In short, the CCMs were placed in between two gas diffusion layers and inserted into the 25 cm² testing cell. (Figure S1c). Reactant gas conditions were set to 100 %RH at 80 °C and 600 mL min⁻¹ air/H₂ at atmospheric pressure. After the cell reached OCV (held for 5 min), cell break-in was performed by switching between 0.4, 0.5, and 0.6 V and holding each point for thirty seconds for a total of three hours. The Potential profile and current density response can be seen in Figure S2b. Only CCM PtCu/KB_0.8* (Table 1) was subjected to a high-humidity stressor directly after the break-in to be later compared to CCM PtCu/KB_0.8, which was subjected to the normal break-in. The stress test was aimed at determining the influence of additional load changes in humid environments, which have been reported to promote Pt dissolution and migration [55 ,56 (link)]. The humidity profile over time compared to normal break-in is depicted in Figure S2a. In total, this leads to 2 h of additional time at 100 %RH, which includes 1 h of additional polarization recording. After the break-in, all cells were held at 0.5 V and the humidification was controlled at 60 %RH overnight (10 h), before polarization curves were recorded using H₂/air at 80 °C, 250 kPa, 100 %RH, and 600 mL min⁻¹.

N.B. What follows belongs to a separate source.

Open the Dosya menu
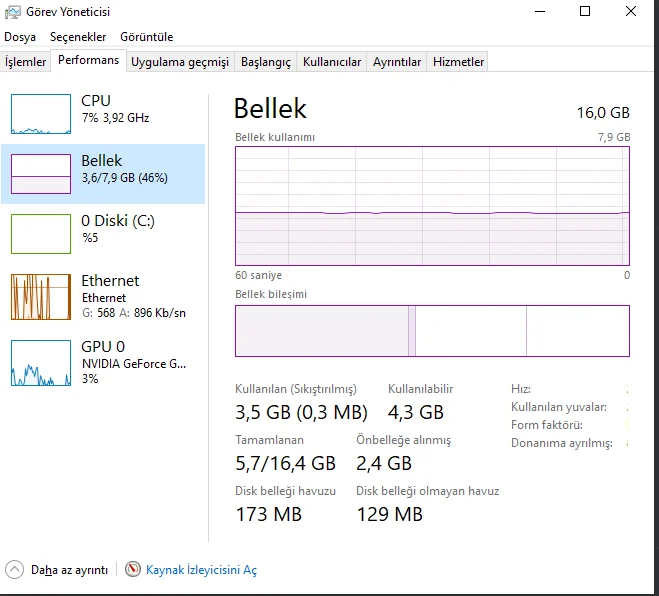 [20, 37]
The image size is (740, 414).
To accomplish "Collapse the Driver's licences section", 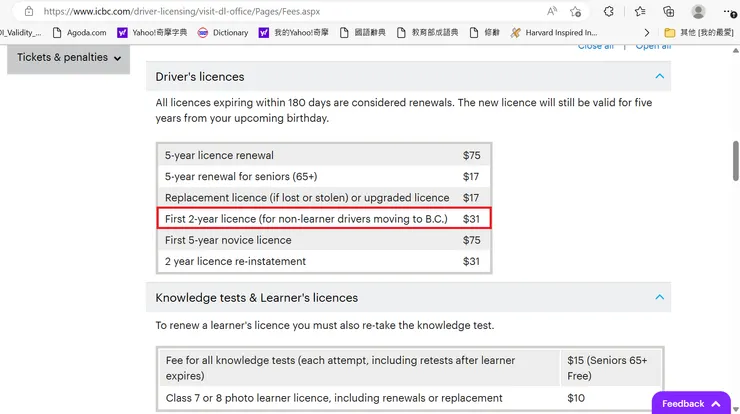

Hydrogen crossover-test and in-situ cyclic voltammetry—Hydrogen crossover and in situ cyclic voltammogramms were recorded in the same manner as previously published [39 (link)]. In short, this means supplying the cells with H₂/N₂ 500 mL min⁻¹ 100% RH until the OCV is stable at 125 mV and then performing a linear potential sweep with 1 mV sec⁻¹ from OCV to 0.5 V at differential pressures of 0, 50, and 100 mbar. If the crossover current density was below 15 mA cm⁻², then the CCMs were used for further testing.
In situ cyclic voltammorgrams with a scan rate of 50 mV s⁻¹ at 0 mbar differential pressure were recorded between 70 and 600 mV for three cycles.
Single-cell electrochemical testing—All polarization curves were recorded in concordance with our previously published procedures [39 (link)], with operating conditions of H₂/air at 80 °C, 250 kPa, 60 %RH and 600 mL min⁻¹ constant flow to maintain an air stoichiometry of 1.1 at the highest current density recorded. Underlying conditions assure that the influence of anode limitations can be neglected, while mass transport limitations on the cathode side appear more distinctly. Before recording polarization, OCV was held for 5 min. Electrochemical Impedance Spectra (EIS) were recorded from 60 kHz to 0.1 Hz with an amplitude of 0.1 A. The operating points of 0.2, 0.3, and 0.4 A cm⁻² were held for at least five minutes before recording the corresponding spectrum to ensure steady-state conditions. On CCM Pt/Vul_0.6, additional EIS were recorded at atmospheric pressure, 60 %RH, and 100 %RH after finishing the standard testing to verify the influence of the change in the high frequency impedance arc. An overview of the operating conditions is shown in Table 2.